**** DATA FOR THIS EXERCISE ****
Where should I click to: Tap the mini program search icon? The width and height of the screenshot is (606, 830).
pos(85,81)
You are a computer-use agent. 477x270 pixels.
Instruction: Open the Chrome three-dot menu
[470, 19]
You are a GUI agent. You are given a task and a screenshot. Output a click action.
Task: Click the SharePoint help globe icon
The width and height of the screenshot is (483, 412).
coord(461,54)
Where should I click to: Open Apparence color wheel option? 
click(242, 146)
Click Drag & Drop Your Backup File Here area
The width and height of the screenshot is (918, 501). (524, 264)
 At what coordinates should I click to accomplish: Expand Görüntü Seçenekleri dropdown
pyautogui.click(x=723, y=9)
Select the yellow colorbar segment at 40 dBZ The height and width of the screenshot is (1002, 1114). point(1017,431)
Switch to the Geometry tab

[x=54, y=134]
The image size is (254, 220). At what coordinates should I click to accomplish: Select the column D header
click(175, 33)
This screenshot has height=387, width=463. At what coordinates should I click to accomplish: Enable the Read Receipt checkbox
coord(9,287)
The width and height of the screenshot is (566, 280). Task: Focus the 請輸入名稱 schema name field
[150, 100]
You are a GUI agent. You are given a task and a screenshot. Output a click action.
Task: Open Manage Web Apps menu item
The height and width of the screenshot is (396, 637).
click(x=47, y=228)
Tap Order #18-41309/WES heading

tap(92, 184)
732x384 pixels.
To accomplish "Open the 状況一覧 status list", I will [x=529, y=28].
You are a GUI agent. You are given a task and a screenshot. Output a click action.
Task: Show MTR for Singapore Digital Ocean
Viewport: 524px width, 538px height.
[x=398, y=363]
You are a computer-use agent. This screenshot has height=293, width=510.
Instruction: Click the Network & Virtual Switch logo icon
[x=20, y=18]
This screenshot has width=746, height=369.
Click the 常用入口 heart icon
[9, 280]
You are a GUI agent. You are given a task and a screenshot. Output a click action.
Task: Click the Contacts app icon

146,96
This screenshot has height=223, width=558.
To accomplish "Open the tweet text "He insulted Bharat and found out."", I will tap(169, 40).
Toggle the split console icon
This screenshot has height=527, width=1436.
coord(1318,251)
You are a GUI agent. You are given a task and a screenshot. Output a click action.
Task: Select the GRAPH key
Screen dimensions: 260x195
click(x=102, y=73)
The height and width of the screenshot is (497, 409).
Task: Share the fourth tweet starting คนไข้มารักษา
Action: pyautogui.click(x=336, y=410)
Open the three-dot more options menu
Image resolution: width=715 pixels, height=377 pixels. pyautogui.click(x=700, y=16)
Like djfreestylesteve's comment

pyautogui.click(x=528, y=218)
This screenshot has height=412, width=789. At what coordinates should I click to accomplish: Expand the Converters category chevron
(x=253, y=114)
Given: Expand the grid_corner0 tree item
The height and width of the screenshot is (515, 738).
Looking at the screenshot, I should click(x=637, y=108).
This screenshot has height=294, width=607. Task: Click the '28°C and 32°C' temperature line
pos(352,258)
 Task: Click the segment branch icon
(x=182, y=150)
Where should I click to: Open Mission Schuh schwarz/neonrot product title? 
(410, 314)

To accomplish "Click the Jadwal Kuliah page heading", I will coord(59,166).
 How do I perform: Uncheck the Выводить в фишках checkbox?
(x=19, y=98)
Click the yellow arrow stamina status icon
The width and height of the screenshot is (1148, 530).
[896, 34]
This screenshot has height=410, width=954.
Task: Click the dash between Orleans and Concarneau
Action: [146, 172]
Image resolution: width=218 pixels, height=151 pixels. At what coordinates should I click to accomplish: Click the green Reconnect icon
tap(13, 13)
****
▶ **WHAT IS EXPECTED**: Your task is to restate, word for word, the line with "How do I perform: Uncheck" and all lines after it, ending with the last line of the data.

▶ **OUTPUT OF THE EXERCISE**:
 How do I perform: Uncheck the Выводить в фишках checkbox?
(x=19, y=98)
Click the yellow arrow stamina status icon
The width and height of the screenshot is (1148, 530).
[896, 34]
This screenshot has height=410, width=954.
Task: Click the dash between Orleans and Concarneau
Action: [146, 172]
Image resolution: width=218 pixels, height=151 pixels. At what coordinates should I click to accomplish: Click the green Reconnect icon
tap(13, 13)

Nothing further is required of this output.